See Also: How To Feed A Corgi? How Much Food To Feed A Corgi Puppy?


Conclusion

All dog lovers know that not all dog breeds eat the same. Some like to munch on more than they’re used to. There is no harm in your dog enjoying good food, but you should know the boundaries. 

As corgi owners, you should always have a full stack of dog food. This is not always a good sign. Your cogri shouldn’t get used to too much food, especially because of his body size. If you have had to increase your corgi’s meal size, there are a couple of reasons for this. Your corgi needs more food because he needs more energy, he is sick or he is just on the wrong diet. 

You can prevent your corgi’s overweight by paying attention to some obvious signs like body shape, trouble with grooming and tiredness. A potentially obese corgi will look completely round, you will have trouble grooming and brushing through his coat, and he will start panting after just a few steps. 

There are ways you can improve your corgi’s diet and overall health. You should take him on regular walks, feed him low-calorie food, take him to the vet frequently and limit his meal size. You should never feed your corgi poor-quality dog food and refuse to measure his weight from time to time. Of course, a corgi’s diet can be largely influenced by the food you buy – so choose wisely.

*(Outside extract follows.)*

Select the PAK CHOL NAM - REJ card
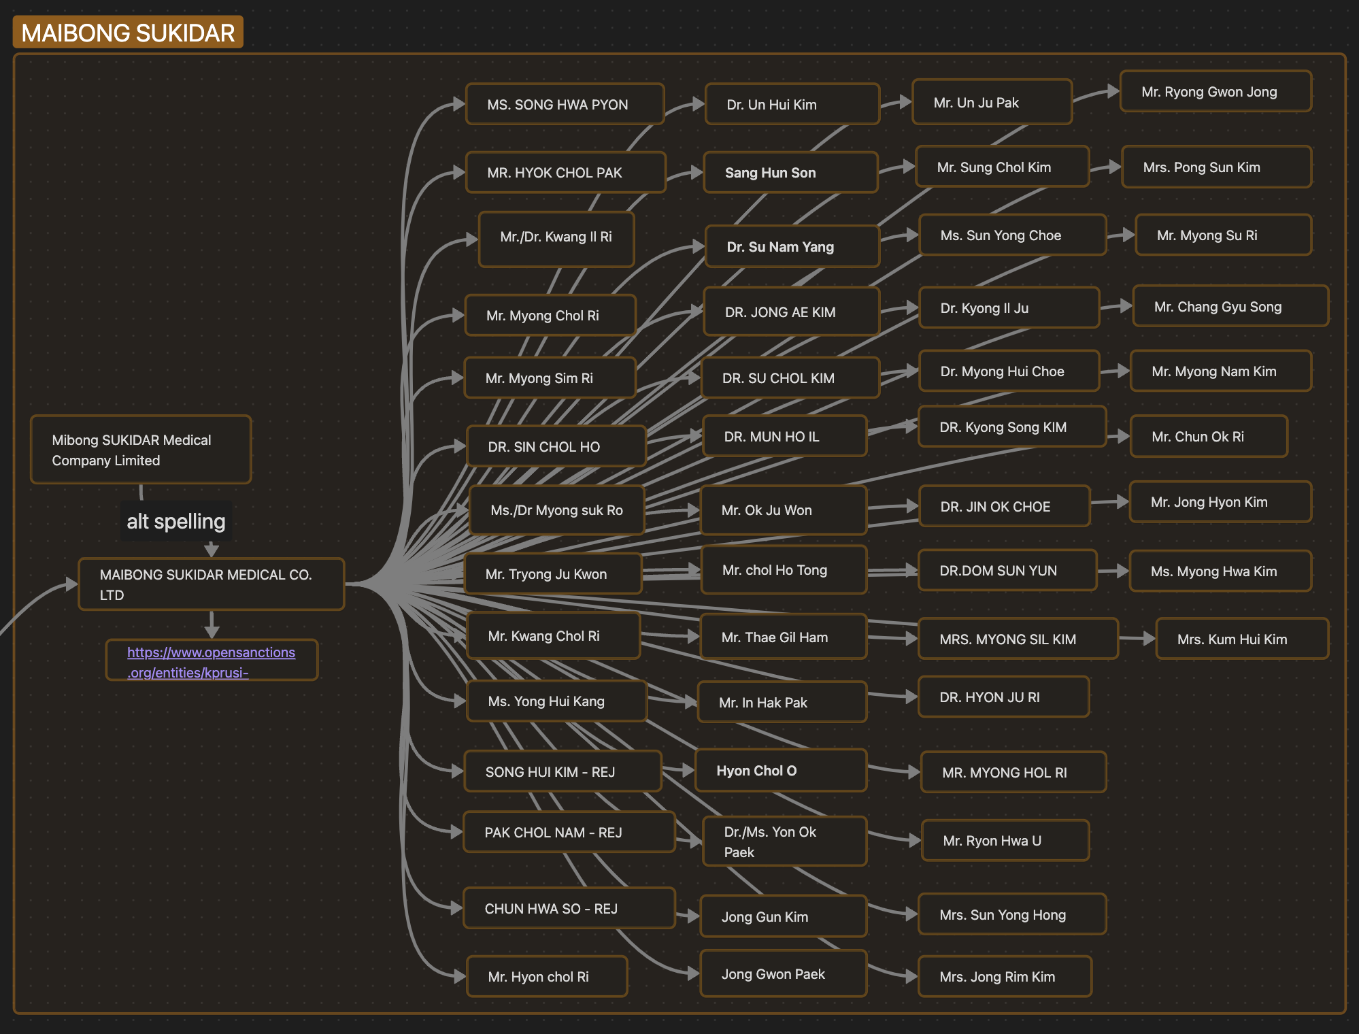1359x1034 pixels. click(x=568, y=833)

If your corgi’s hasn’t been trained properly, he can show signs of food aggression. You can try to fix this by showing that you have no interest in his food, adding some treats and keeping your distance while he eats. 

Obesity isn’t the only health condition your dog is in danger of. You should also watch out for anorexia, pica, scoffing et. As soon as you notice some symptoms, take your corgi to the vet.